# Boilerplate ingestion specifications for the data generator

<!--
  ~ Licensed to the Apache Software Foundation (ASF) under one
  ~ or more contributor license agreements.  See the NOTICE file
  ~ distributed with this work for additional information
  ~ regarding copyright ownership.  The ASF licenses this file
  ~ to you under the Apache License, Version 2.0 (the
  ~ "License"); you may not use this file except in compliance
  ~ with the License.  You may obtain a copy of the License at
  ~
  ~   http://www.apache.org/licenses/LICENSE-2.0
  ~
  ~ Unless required by applicable law or agreed to in writing,
  ~ software distributed under the License is distributed on an
  ~ "AS IS" BASIS, WITHOUT WARRANTIES OR CONDITIONS OF ANY
  ~ KIND, either express or implied.  See the License for the
  ~ specific language governing permissions and limitations
  ~ under the License.
  -->

This notebook contains some pattern ingestions that can read from the data generator.
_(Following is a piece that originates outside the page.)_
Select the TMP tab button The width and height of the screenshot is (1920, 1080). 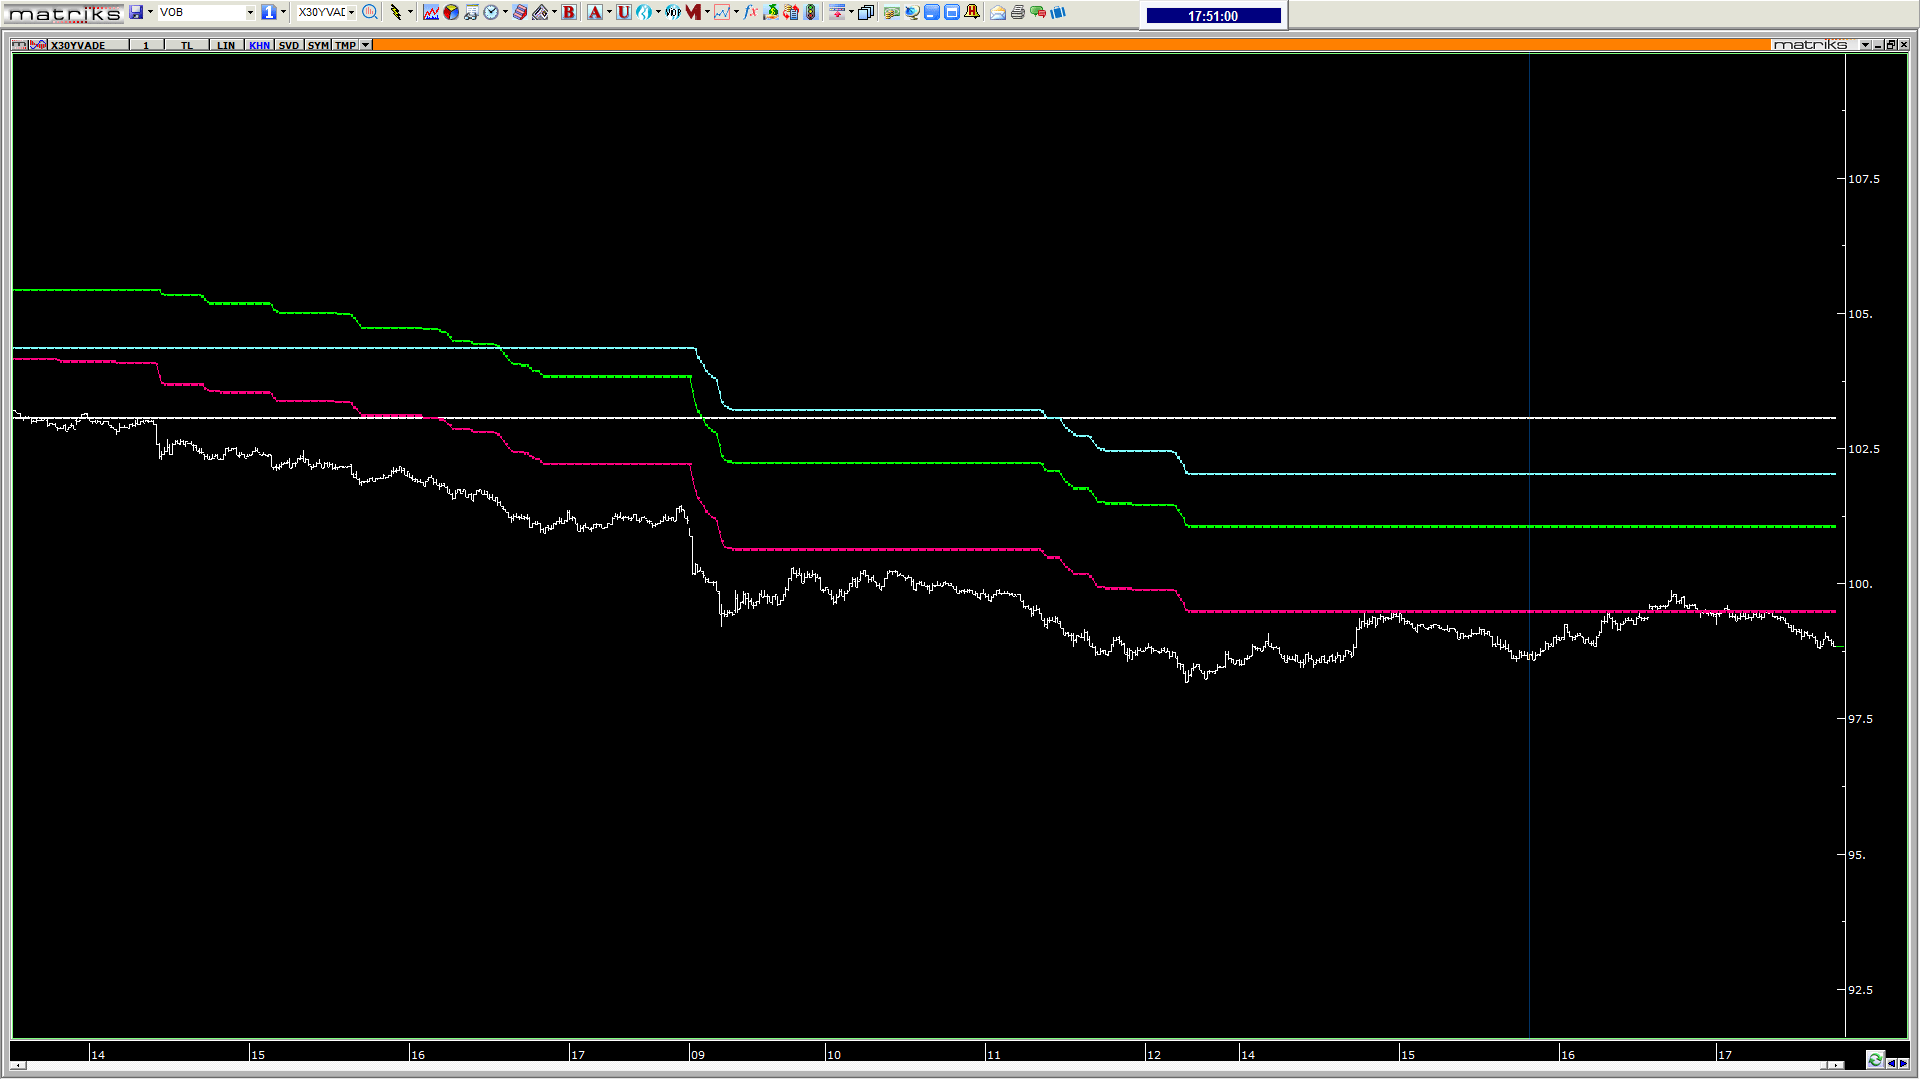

## SQL-based ingestion example

In this example, the EXTERN statement uses the `http` type ingestion to read directly from the `file` endpoint of the data generator API.

```sql
REPLACE INTO "clicks" OVERWRITE ALL
WITH "ext" AS (SELECT *
FROM TABLE(
  EXTERN(
    '{"type":"http","uris":["http://datagen:9999/file/clicks.json"]}',
    '{"type":"json"}'
  )
) EXTEND ("time" VARCHAR, "user_id" VARCHAR, "event_type" VARCHAR, "client_ip" VARCHAR, "client_device" VARCHAR, "client_lang" VARCHAR, "client_country" VARCHAR, "referrer" VARCHAR, "keyword" VARCHAR, "product" VARCHAR))
SELECT
  TIME_PARSE("time") AS "__time",
  "user_id",
  "event_type",
  "client_ip",
  "client_device",
  "client_lang",
  "client_country",
  "referrer",
  "keyword",
  "product"
FROM "ext"
PARTITIONED BY DAY
```

## Kafka-based native ingestion example

This native ingestion specification connects to the learn-druid Kafka container (`bootstrap.servers`) to read data from a topic that the data generator is writing to.

```json
{
  "type": "kafka",
  "spec": {
    "ioConfig": {
      "type": "kafka",
      "consumerProperties": {
        "bootstrap.servers": "kafka:9092"
      },
      "topic": "custom_data",
      "inputFormat": {
        "type": "json"
      },
      "useEarliestOffset": True
    },
    "tuningConfig": {
      "type": "kafka",
      "maxRowsInMemory": 100000,
      "resetOffsetAutomatically": False
    },
    "dataSchema": {
      "dataSource": "custom_data",
      "timestampSpec": {
        "column": "time",
        "format": "iso"
      },
      "dimensionsSpec": {
        "dimensions": [
          "random_string_column",
          {
            "type": "long",
            "name": "distributed_number"
          }
        ]
      },
      "granularitySpec": {
        "queryGranularity": "none",
        "rollup": False,
        "segmentGranularity": "hour"
      }
    }
  }
}
```

This can then be sent to the streaming ingestion endpoint in the normal way.  For example:

```python
headers = {
  'Content-Type': 'application/json'
}

druid.rest.post("/druid/indexer/v1/supervisor", json.dumps(ingestion_spec), headers=headers)
```